Can you repeat every line of the listing below exactly?

Data to process:
_ _ _ _ _

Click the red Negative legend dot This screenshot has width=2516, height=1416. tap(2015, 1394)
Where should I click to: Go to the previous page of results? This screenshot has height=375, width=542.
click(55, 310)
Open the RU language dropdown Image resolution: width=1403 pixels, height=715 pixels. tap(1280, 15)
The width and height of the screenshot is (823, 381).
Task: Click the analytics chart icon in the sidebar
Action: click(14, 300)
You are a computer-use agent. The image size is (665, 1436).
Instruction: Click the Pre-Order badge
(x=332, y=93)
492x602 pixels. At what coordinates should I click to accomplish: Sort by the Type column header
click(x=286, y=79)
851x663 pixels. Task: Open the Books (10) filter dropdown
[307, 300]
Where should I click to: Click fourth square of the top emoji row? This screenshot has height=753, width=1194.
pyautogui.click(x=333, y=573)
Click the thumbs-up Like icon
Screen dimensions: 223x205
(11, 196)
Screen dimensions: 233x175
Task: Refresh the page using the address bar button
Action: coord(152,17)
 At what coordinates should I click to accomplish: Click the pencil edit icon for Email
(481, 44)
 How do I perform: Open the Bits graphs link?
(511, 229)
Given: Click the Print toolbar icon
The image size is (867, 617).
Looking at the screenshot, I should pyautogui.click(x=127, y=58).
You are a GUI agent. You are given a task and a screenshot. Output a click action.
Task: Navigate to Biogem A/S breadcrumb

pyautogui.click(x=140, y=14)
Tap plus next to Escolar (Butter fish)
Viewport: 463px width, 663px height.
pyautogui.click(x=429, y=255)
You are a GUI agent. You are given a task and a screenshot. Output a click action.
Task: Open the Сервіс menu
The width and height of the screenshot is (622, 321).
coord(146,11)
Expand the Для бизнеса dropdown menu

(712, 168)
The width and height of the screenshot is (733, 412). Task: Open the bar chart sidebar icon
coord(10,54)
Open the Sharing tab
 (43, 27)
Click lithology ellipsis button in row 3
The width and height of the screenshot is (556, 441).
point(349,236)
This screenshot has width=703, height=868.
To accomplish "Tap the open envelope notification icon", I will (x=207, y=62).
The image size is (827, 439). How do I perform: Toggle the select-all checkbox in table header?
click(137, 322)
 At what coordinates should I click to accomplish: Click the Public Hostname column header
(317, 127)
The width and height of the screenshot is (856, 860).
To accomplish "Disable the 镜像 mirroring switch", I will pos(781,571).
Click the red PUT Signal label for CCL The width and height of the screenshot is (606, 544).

_ _ _ _ _

Response below:
Click the red Negative legend dot This screenshot has width=2516, height=1416. tap(2015, 1394)
Where should I click to: Go to the previous page of results? This screenshot has height=375, width=542.
click(55, 310)
Open the RU language dropdown Image resolution: width=1403 pixels, height=715 pixels. tap(1280, 15)
The width and height of the screenshot is (823, 381).
Task: Click the analytics chart icon in the sidebar
Action: click(14, 300)
You are a computer-use agent. The image size is (665, 1436).
Instruction: Click the Pre-Order badge
(x=332, y=93)
492x602 pixels. At what coordinates should I click to accomplish: Sort by the Type column header
click(x=286, y=79)
851x663 pixels. Task: Open the Books (10) filter dropdown
[307, 300]
Where should I click to: Click fourth square of the top emoji row? This screenshot has height=753, width=1194.
pyautogui.click(x=333, y=573)
Click the thumbs-up Like icon
Screen dimensions: 223x205
(11, 196)
Screen dimensions: 233x175
Task: Refresh the page using the address bar button
Action: coord(152,17)
 At what coordinates should I click to accomplish: Click the pencil edit icon for Email
(481, 44)
 How do I perform: Open the Bits graphs link?
(511, 229)
Given: Click the Print toolbar icon
The image size is (867, 617).
Looking at the screenshot, I should pyautogui.click(x=127, y=58).
You are a GUI agent. You are given a task and a screenshot. Output a click action.
Task: Navigate to Biogem A/S breadcrumb

pyautogui.click(x=140, y=14)
Tap plus next to Escolar (Butter fish)
Viewport: 463px width, 663px height.
pyautogui.click(x=429, y=255)
You are a GUI agent. You are given a task and a screenshot. Output a click action.
Task: Open the Сервіс menu
The width and height of the screenshot is (622, 321).
coord(146,11)
Expand the Для бизнеса dropdown menu

(712, 168)
The width and height of the screenshot is (733, 412). Task: Open the bar chart sidebar icon
coord(10,54)
Open the Sharing tab
 (43, 27)
Click lithology ellipsis button in row 3
The width and height of the screenshot is (556, 441).
point(349,236)
This screenshot has width=703, height=868.
To accomplish "Tap the open envelope notification icon", I will (x=207, y=62).
The image size is (827, 439). How do I perform: Toggle the select-all checkbox in table header?
click(137, 322)
 At what coordinates should I click to accomplish: Click the Public Hostname column header
(317, 127)
The width and height of the screenshot is (856, 860).
To accomplish "Disable the 镜像 mirroring switch", I will pos(781,571).
Click the red PUT Signal label for CCL The width and height of the screenshot is (606, 544).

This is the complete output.